╭─ Records supplied
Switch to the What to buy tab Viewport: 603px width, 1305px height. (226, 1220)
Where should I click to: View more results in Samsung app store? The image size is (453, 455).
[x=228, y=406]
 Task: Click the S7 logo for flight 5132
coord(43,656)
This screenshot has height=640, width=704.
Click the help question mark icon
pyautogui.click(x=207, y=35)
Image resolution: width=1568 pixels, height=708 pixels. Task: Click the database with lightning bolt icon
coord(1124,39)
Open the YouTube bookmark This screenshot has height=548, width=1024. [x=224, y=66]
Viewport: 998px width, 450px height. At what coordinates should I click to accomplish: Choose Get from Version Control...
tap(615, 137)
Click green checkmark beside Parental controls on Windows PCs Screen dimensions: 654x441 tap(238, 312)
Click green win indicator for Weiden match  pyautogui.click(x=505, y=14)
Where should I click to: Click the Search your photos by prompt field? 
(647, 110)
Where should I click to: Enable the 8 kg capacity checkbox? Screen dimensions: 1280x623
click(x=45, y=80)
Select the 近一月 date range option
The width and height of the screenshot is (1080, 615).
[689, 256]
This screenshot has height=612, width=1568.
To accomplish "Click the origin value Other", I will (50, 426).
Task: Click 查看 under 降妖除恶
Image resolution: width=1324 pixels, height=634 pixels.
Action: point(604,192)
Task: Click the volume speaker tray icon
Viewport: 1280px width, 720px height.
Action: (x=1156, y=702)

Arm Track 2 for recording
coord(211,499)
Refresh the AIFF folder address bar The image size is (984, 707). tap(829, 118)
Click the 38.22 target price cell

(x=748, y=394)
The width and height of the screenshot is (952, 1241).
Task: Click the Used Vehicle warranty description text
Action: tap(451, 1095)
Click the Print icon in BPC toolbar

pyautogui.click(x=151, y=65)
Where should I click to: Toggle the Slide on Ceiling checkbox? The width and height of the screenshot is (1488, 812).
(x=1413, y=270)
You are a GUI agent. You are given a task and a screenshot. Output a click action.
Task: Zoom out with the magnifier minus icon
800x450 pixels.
╰─
The only acceptable answer is a number: how many lines of the listing contain the word "This".

3